Task brief:
Would you copy every line of the listing below that includes the word "user"?

Exercise material:
------------

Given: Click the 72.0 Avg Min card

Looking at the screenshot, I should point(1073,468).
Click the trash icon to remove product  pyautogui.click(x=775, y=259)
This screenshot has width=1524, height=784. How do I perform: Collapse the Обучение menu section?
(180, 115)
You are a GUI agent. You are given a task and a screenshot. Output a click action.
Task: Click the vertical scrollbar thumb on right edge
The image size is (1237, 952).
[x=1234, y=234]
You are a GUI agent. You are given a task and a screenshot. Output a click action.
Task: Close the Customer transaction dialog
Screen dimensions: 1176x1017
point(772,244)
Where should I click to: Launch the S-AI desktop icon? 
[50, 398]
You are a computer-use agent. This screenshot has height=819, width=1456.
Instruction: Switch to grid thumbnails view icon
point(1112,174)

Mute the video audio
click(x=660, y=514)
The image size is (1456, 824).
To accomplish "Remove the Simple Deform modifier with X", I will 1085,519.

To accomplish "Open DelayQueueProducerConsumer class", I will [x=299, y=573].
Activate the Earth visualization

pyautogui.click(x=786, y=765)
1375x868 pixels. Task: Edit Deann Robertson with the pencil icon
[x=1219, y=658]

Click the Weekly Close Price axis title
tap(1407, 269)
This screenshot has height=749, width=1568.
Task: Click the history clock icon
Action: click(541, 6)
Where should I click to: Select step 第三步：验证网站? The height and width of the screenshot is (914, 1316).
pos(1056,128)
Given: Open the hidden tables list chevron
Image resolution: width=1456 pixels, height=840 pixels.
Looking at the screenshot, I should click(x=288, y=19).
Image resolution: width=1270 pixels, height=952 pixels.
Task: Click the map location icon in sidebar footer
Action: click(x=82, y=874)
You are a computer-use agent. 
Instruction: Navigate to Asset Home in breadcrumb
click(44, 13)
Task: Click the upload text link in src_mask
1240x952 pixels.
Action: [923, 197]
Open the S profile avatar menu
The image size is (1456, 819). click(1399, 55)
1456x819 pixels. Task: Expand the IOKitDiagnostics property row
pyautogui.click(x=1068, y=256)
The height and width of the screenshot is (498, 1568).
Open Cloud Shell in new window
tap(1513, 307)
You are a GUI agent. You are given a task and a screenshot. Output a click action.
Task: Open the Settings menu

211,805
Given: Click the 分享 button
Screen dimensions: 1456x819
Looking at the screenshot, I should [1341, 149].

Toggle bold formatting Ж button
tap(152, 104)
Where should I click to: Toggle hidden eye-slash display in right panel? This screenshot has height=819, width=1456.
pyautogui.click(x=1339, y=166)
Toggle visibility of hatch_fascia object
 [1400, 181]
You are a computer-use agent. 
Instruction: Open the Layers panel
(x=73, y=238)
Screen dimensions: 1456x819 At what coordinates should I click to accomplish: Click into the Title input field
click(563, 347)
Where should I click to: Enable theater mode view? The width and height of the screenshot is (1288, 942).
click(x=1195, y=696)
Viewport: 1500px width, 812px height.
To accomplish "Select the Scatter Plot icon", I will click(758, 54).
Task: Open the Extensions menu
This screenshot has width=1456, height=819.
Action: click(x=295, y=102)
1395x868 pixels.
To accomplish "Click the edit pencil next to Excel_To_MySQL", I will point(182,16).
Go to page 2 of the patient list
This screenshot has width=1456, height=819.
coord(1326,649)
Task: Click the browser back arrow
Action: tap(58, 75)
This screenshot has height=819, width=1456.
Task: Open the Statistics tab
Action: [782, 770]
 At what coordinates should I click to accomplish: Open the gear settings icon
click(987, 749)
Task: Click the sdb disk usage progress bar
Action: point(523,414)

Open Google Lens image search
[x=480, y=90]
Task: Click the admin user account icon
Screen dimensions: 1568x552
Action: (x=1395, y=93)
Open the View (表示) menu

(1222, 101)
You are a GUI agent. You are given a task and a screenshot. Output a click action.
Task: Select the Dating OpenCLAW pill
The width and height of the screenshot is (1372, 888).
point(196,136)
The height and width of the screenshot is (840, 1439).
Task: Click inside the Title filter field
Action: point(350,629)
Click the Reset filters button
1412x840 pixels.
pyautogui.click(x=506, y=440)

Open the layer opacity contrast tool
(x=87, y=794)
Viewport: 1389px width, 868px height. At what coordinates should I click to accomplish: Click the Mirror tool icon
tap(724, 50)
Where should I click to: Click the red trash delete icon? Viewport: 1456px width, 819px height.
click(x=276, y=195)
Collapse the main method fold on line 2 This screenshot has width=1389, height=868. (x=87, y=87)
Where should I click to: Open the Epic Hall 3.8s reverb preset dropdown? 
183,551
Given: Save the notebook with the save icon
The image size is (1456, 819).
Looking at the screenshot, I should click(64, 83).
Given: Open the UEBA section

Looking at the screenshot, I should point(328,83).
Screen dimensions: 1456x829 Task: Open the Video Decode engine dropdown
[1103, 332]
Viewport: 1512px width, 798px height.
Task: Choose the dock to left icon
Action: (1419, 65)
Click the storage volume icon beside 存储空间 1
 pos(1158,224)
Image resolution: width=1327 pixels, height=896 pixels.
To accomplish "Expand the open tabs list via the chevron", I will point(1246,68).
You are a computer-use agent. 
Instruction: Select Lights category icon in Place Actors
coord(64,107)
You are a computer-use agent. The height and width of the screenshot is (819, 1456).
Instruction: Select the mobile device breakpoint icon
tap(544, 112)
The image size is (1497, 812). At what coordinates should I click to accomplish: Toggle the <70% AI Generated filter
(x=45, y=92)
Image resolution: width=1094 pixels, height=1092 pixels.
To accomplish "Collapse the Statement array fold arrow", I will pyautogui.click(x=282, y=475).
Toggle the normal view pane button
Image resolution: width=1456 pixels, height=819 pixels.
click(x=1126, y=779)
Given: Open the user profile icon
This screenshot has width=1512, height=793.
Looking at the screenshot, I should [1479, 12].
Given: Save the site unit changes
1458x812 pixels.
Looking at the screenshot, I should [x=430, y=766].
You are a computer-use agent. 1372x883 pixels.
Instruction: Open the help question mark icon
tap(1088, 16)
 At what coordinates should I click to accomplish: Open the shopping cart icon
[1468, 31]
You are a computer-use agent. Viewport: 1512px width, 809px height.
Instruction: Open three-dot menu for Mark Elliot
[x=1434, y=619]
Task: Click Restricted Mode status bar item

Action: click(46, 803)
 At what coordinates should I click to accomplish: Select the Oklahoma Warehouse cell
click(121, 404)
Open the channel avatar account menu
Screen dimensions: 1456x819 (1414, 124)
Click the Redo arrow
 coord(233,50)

------------

Written solution:
Task: Click the admin user account icon
Given: Open the user profile icon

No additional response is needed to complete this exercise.